Textile Society of America

 

Date of this Version

2000

Citation

In Approaching Textiles, Varying Viewpoints: Proceedings of the Seventh Biennial Symposium of the Textile Society of America, Santa Fe, New Mexico, 2000

Comments

Copyright © 2000 by the author(s).

Abstract

An Ottoman era system of cloth production and marketing identified in Gaziantep is a rare survival of traditional production patterns once central to the Ottoman Turkish economy.

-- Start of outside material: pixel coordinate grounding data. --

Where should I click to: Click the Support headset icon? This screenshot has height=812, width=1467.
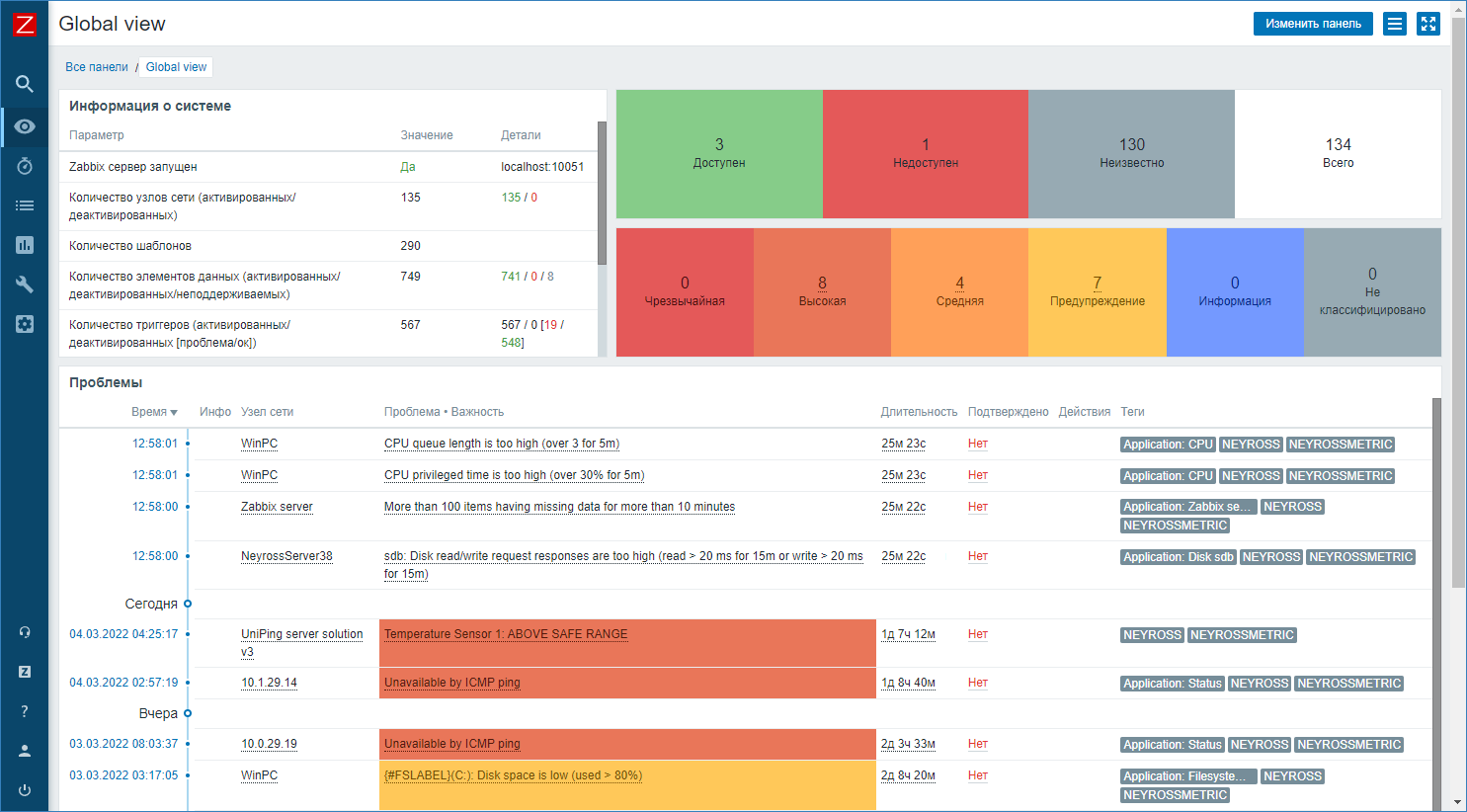[25, 632]
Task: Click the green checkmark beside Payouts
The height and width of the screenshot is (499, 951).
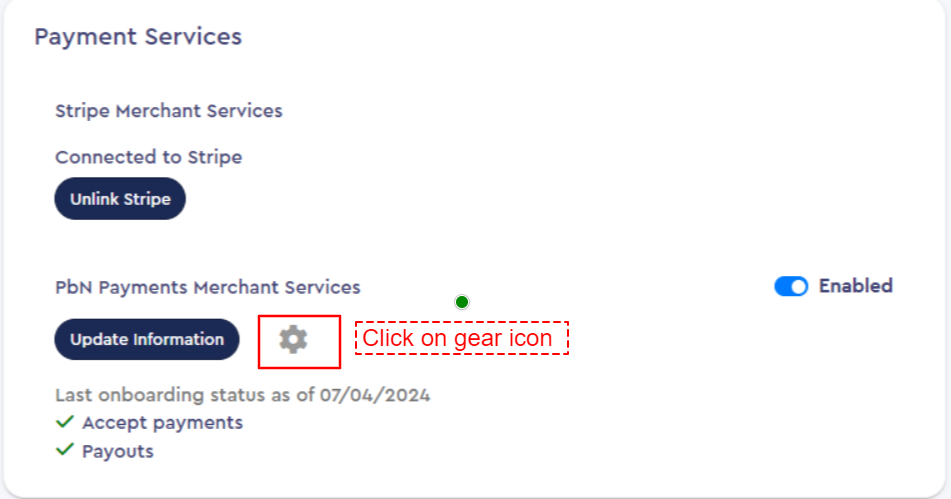Action: coord(64,450)
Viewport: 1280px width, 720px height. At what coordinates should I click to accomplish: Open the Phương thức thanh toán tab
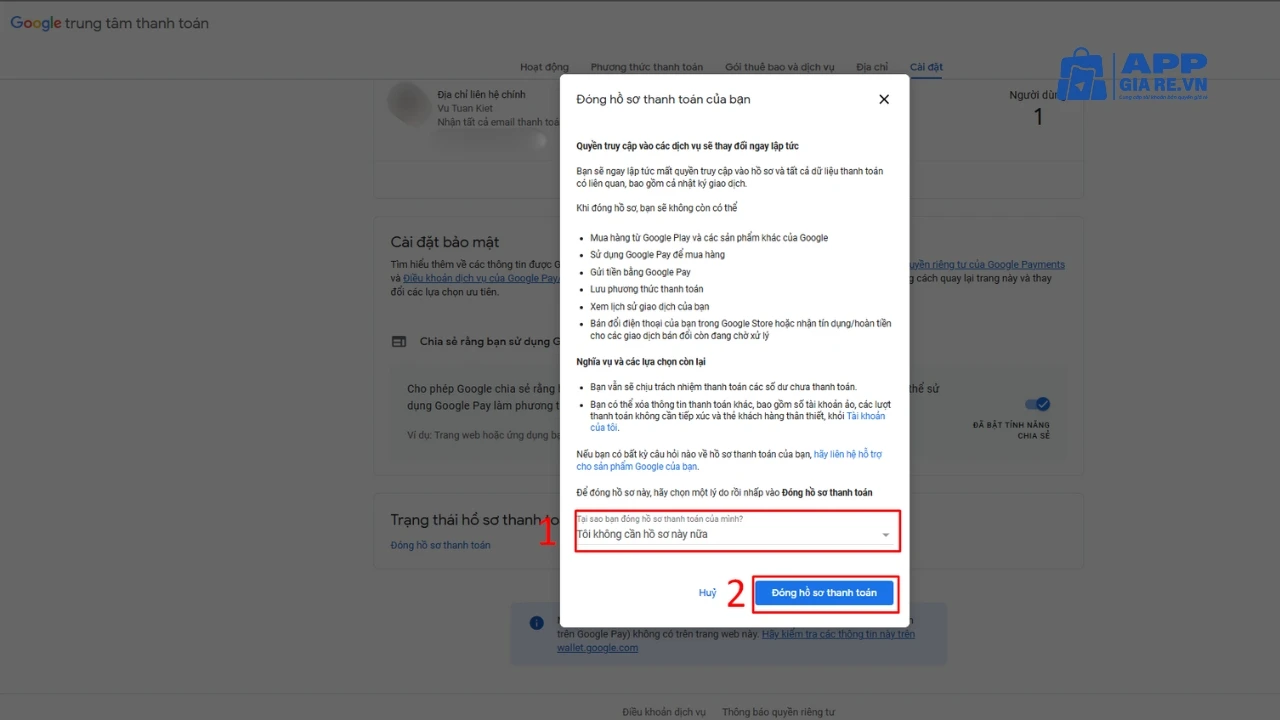click(646, 67)
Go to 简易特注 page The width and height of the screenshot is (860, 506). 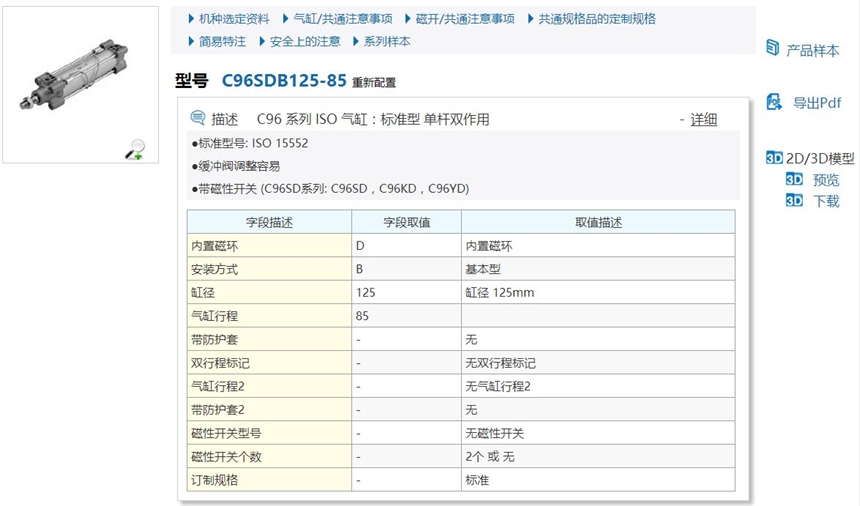tap(222, 41)
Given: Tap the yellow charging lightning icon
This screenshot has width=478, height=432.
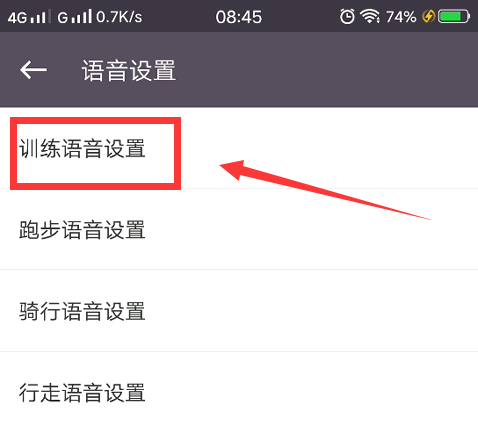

This system is descended from the much older Ottoman production system that once organized textile manufacturing throughout the Ottoman Empire. Textile manufacturing had been an important part of the economy of Asia Minor since the dawn of history. It was noteworthy throughout this region in both the Roman and Byzantine eras, and during the early Muslim rule of the Selcuk Turks beginning in the eleventh century. The legendary silk road linking east and west was really a network of trade routes connecting various northern and southern routes between the cities of Asia and the entrepots of the Eastern Mediterranean. Therefore it should not be surprising that during and after the Ottoman conquest in the thirteen to fifteenth centuries, textiles were being produced commercially in every part of Anatolia. The silk textiles of Bursa and the court manufactories of Constantinople are well known, as is Aleppo as a center of the silk trade. However, these centers were in fact the mercantile hubs of a much larger network of production. Gaziantep cloth production had strong connections to Aleppo, about 60 miles to the south, Prior to the breakup of the Ottoman Empire these towns were part of one economic and political region, and international textile trade network that also included Urfa, Maras and Kilis to the north (See Map).